* Exercise aim:
The response must consist of all the records, retyped exactly.

[Saved entries]
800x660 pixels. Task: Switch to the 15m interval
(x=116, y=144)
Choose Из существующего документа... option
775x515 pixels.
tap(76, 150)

* Solution for this task:
800x660 pixels. Task: Switch to the 15m interval
(x=116, y=144)
Choose Из существующего документа... option
775x515 pixels.
tap(76, 150)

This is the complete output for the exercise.